Aujourd'hui ce que l'on retient de toutes ces prises de position d'Emmanuel Macron, c'est qu'il est aussi prompt à critiquer la laïcité, tour à tour qualifiée de radicale ou dangereuse, qu'il est enclin à mettre en avant son appétence pour la transcendance et la foi religieuse. Et quand il affirme, "la République est ce lieu magique qui permet à des gens de vivre dans l'intensité de leur religion", on comprend qu'au fond, à l'image du modèle anglo-saxon, il fait passer avant tout la "liberté religieuse".

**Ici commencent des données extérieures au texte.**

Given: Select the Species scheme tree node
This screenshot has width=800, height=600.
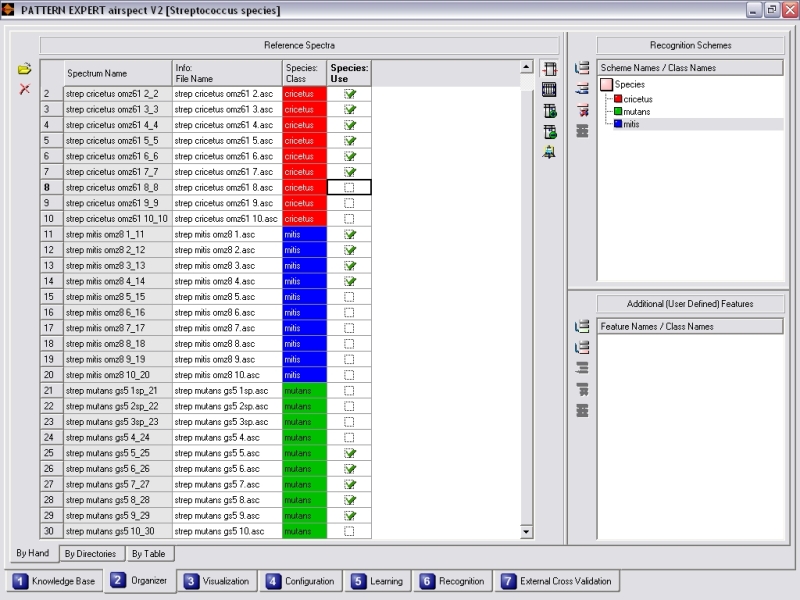Looking at the screenshot, I should [629, 85].
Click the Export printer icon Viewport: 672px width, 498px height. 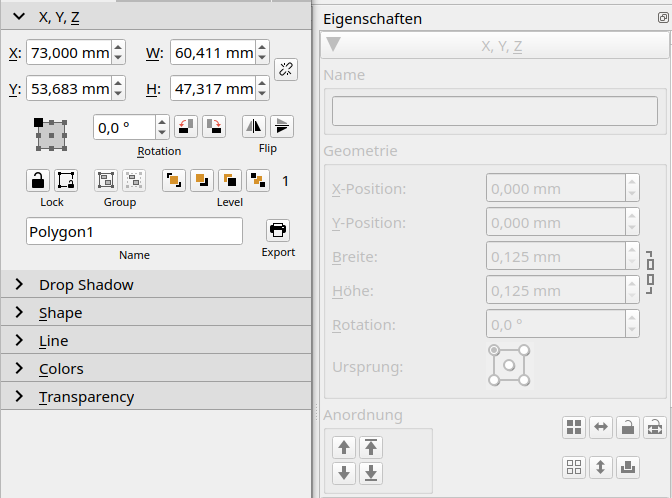[278, 230]
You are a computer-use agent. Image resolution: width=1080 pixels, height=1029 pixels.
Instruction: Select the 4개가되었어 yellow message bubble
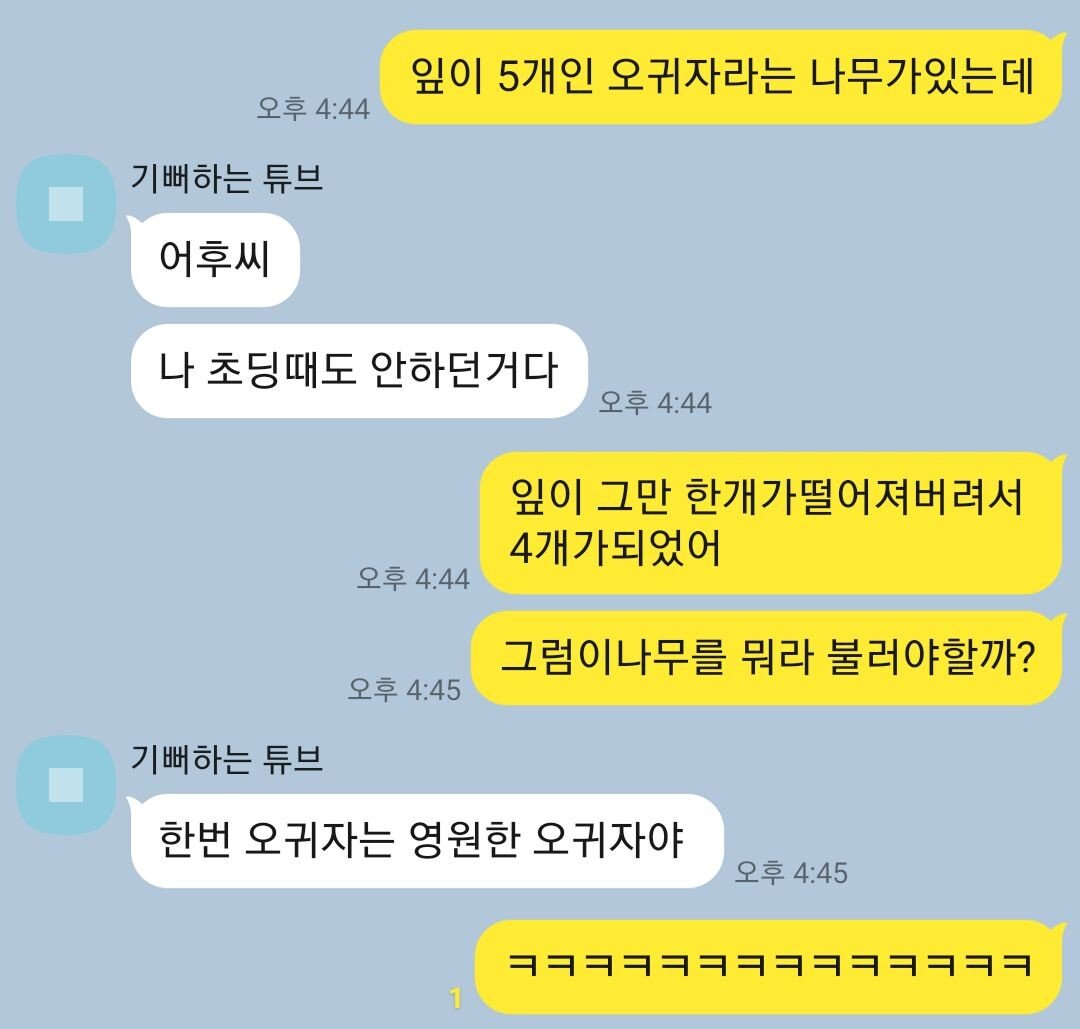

Tout cela intervient dans un contexte particulier pour notre pays. Tout d'abord, du fait de l'inquiétude des Français face à une montée de l'intégrisme islamiste, en France et dans le monde. Ensuite, parce que le modèle anglo-saxon, et donc son corollaire, le communautarisme, gagne du terrain tous les jours en France. Ainsi l'UNEF, syndicat étudiant initialement progressiste et féministe, organiserait semble-t-il des réunions au public restreint en fonction de la couleur de peau ou de la religion... Comment justifier l'organisation de telles réunions, autrement que par l'idée selon laquelle il faudrait obligatoirement, pour être légitime dans la lutte contre une discrimination, faire soi-même partie du groupe discriminé? Cette façon de procéder, au lieu de favoriser la cohésion sociale, encourage les clivages et reconnaît l'organisation de la société en "communautés" bien distinctes. Mais pire encore, le Président de la République lui-même semble en phase avec cette vision essentialiste du monde, puisqu'il y a quelques jours, dans un discours sur les banlieues, il a déclaré que "deux mâles blancs" n'étaient pas légitimes pour s'occuper des quartiers en difficulté. Pour quelles raisons, il ne l'a pas clairement explicité. On pourrait, par indulgence ou par paresse intellectuelle, être tenté.e.s de minimiser la portée d'une telle affirmation de la part du chef de l'Etat: après tout, cela aurait pu être une simple maladresse...? Mais cette hypothèse paraît peu probable venant d'Emmanuel Macron, qui nous a habitué.e.s à des interventions calibrées au millimètre près.
C'est pourquoi il est aujourd'hui urgent de réagir, pour défendre notre modèle républicain et laïque, qui a toujours refusé à la fois les statistiques ethniques et la reconnaissance de "communautés" juxtaposées. Le combat universaliste est plus que jamais d'actualité en France mais aussi dans le monde, et quoiqu'en pense Emmanuel Macron, il est de la responsabilité de notre pays de le mener, eu égard à son histoire. Un Président élu pour seulement cinq ans ne devrait pas remettre ainsi en cause une des valeurs centrales de la République depuis la Révolution française.